=== Supplied material ===

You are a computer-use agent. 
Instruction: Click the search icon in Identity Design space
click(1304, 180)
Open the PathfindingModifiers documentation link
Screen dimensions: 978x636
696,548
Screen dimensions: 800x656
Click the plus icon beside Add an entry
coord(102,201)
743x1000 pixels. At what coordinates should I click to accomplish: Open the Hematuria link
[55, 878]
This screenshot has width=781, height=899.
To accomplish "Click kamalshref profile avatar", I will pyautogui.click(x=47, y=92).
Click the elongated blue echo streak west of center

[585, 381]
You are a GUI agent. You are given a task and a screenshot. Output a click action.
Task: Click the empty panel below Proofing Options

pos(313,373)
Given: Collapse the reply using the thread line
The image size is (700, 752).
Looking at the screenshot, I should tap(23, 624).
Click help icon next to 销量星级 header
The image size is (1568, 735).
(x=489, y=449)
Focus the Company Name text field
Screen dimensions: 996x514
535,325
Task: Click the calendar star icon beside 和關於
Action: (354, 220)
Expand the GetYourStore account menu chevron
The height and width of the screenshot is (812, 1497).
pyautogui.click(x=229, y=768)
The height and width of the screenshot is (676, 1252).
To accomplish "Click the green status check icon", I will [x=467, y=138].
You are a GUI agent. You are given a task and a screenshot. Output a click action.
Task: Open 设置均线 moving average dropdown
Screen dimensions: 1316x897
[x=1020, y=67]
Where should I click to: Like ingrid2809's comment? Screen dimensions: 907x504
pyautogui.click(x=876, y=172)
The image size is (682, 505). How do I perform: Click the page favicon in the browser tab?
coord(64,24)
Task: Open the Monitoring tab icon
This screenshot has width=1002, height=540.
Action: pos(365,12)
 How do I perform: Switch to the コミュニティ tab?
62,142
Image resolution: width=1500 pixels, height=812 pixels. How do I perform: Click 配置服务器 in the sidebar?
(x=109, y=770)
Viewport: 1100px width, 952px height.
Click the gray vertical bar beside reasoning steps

===

-- What is expected --
Write out every line of the listing above word for word.

-- Right answer --
You are a computer-use agent. 
Instruction: Click the search icon in Identity Design space
click(1304, 180)
Open the PathfindingModifiers documentation link
Screen dimensions: 978x636
696,548
Screen dimensions: 800x656
Click the plus icon beside Add an entry
coord(102,201)
743x1000 pixels. At what coordinates should I click to accomplish: Open the Hematuria link
[55, 878]
This screenshot has width=781, height=899.
To accomplish "Click kamalshref profile avatar", I will pyautogui.click(x=47, y=92).
Click the elongated blue echo streak west of center

[585, 381]
You are a GUI agent. You are given a task and a screenshot. Output a click action.
Task: Click the empty panel below Proofing Options

pos(313,373)
Given: Collapse the reply using the thread line
The image size is (700, 752).
Looking at the screenshot, I should tap(23, 624).
Click help icon next to 销量星级 header
The image size is (1568, 735).
(x=489, y=449)
Focus the Company Name text field
Screen dimensions: 996x514
535,325
Task: Click the calendar star icon beside 和關於
Action: (354, 220)
Expand the GetYourStore account menu chevron
The height and width of the screenshot is (812, 1497).
pyautogui.click(x=229, y=768)
The height and width of the screenshot is (676, 1252).
To accomplish "Click the green status check icon", I will [x=467, y=138].
You are a GUI agent. You are given a task and a screenshot. Output a click action.
Task: Open 设置均线 moving average dropdown
Screen dimensions: 1316x897
[x=1020, y=67]
Where should I click to: Like ingrid2809's comment? Screen dimensions: 907x504
pyautogui.click(x=876, y=172)
The image size is (682, 505). How do I perform: Click the page favicon in the browser tab?
coord(64,24)
Task: Open the Monitoring tab icon
This screenshot has width=1002, height=540.
Action: pos(365,12)
 How do I perform: Switch to the コミュニティ tab?
62,142
Image resolution: width=1500 pixels, height=812 pixels. How do I perform: Click 配置服务器 in the sidebar?
(x=109, y=770)
Viewport: 1100px width, 952px height.
Click the gray vertical bar beside reasoning steps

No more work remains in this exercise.